BEGIN Task material
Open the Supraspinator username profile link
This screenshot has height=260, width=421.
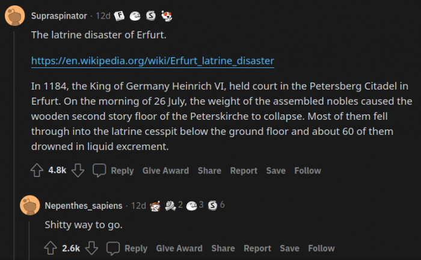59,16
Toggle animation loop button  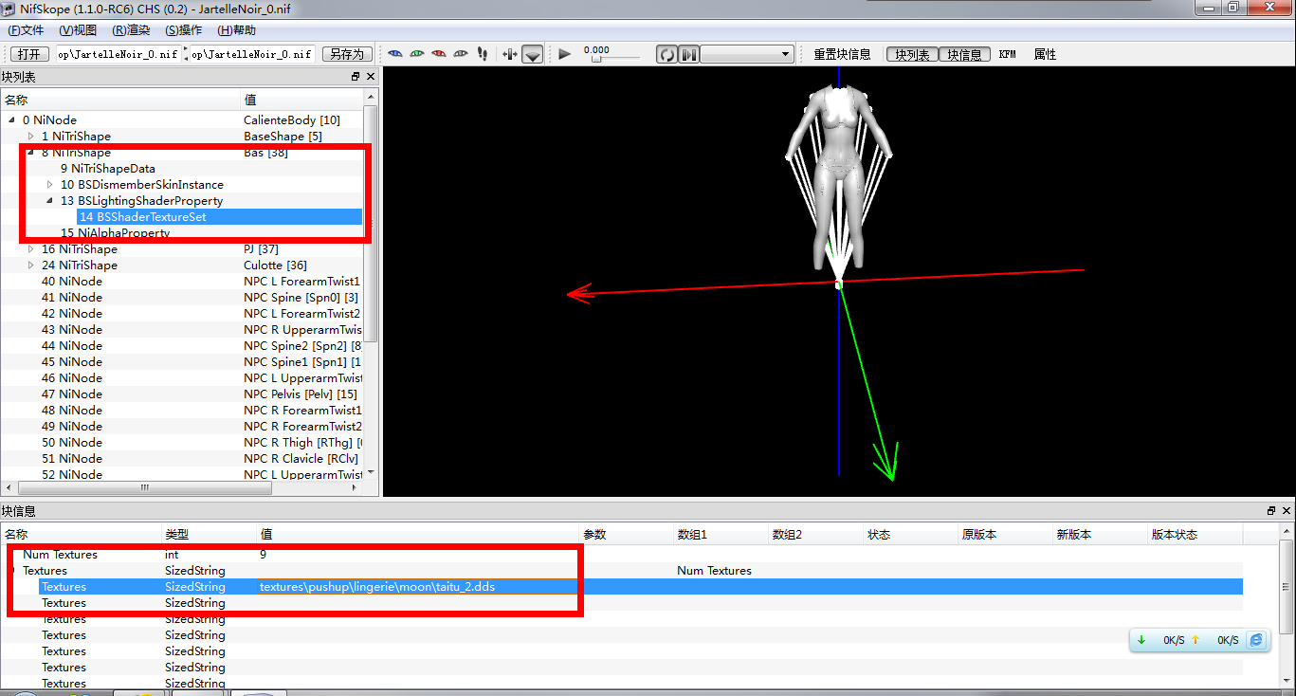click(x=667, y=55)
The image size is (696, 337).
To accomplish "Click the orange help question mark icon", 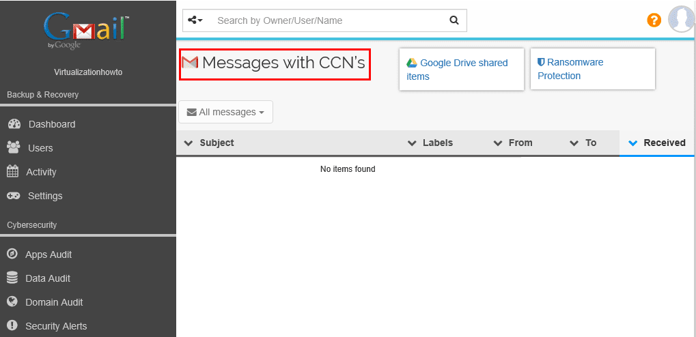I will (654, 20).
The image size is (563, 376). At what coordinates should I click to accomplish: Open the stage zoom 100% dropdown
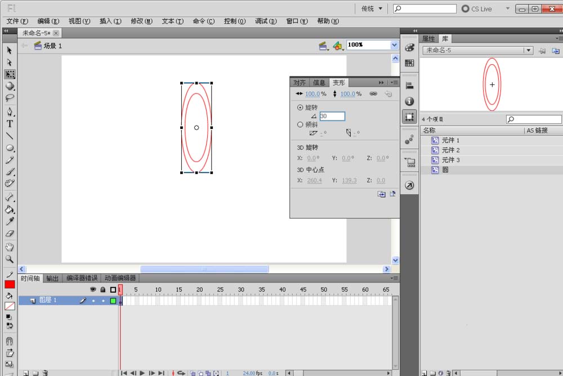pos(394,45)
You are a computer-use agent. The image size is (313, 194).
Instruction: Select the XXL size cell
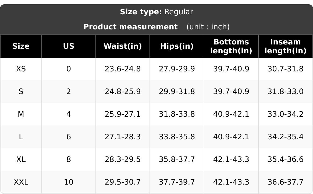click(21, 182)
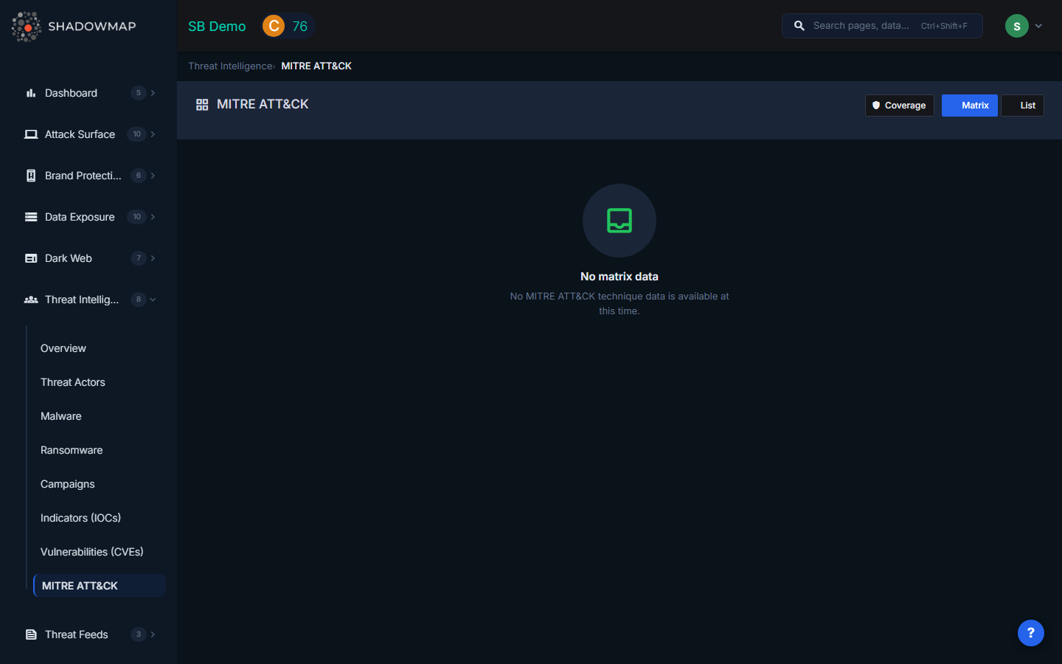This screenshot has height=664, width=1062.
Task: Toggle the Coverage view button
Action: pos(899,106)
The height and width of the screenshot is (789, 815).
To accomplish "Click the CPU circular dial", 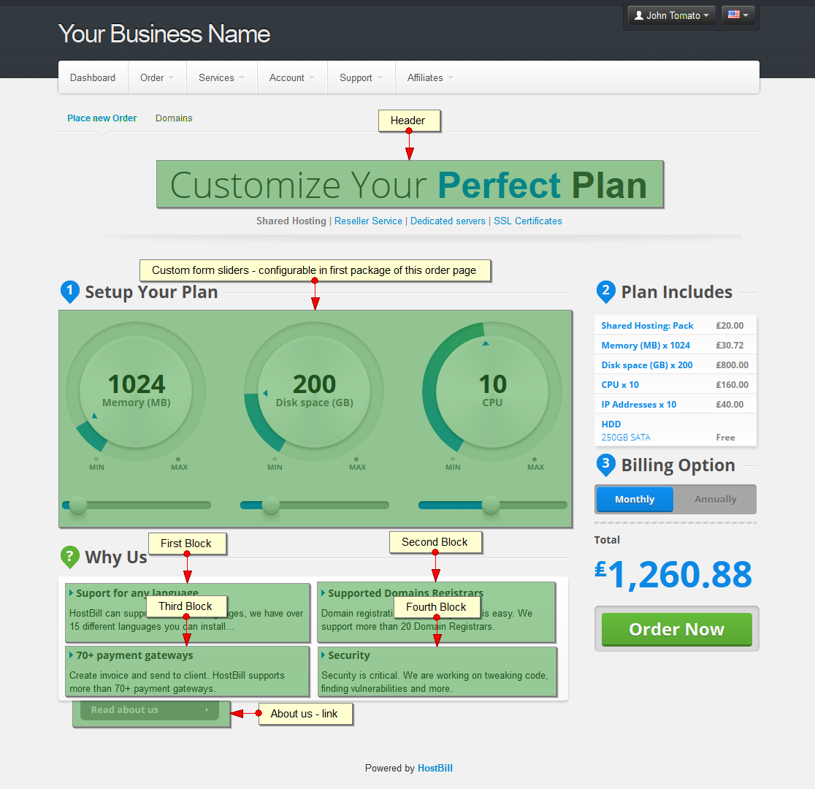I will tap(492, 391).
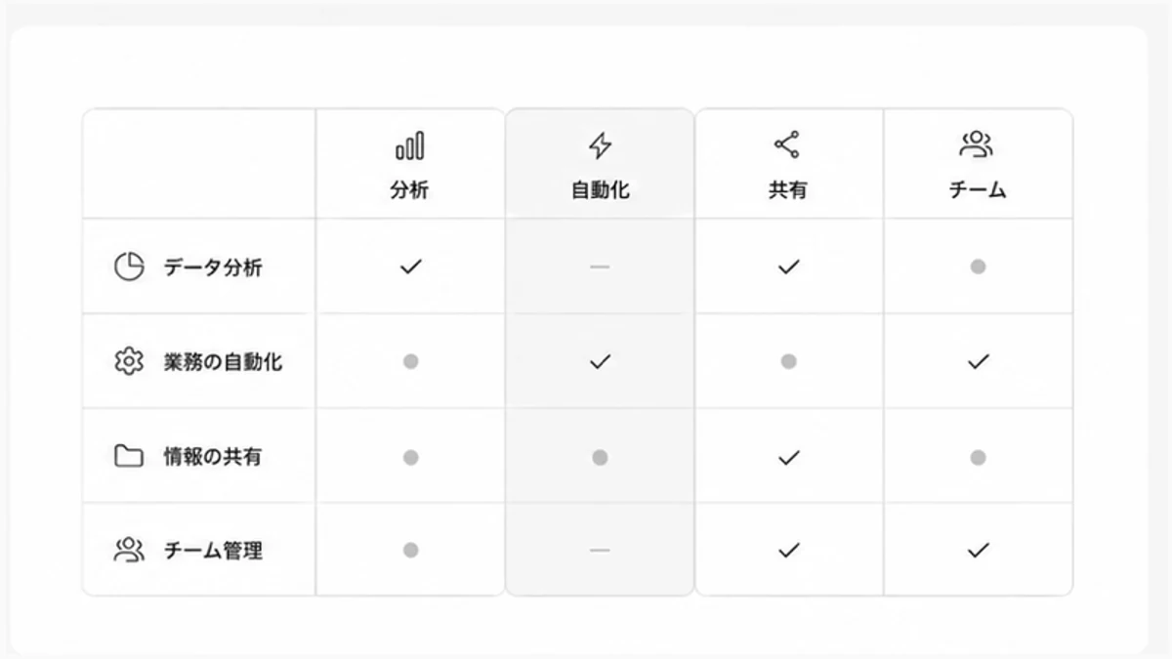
END Task material
What you return from the records above should be exactly everything from the line with "You are a computer-use" down to the line with "The height and", both kept, and no pictures.

You are a computer-use agent. The image size is (313, 194).
Instruction: Select the XXL size cell
click(21, 182)
This screenshot has height=664, width=1062.
Task: Toggle the Coverage view button
Action: pos(899,106)
The height and width of the screenshot is (789, 815).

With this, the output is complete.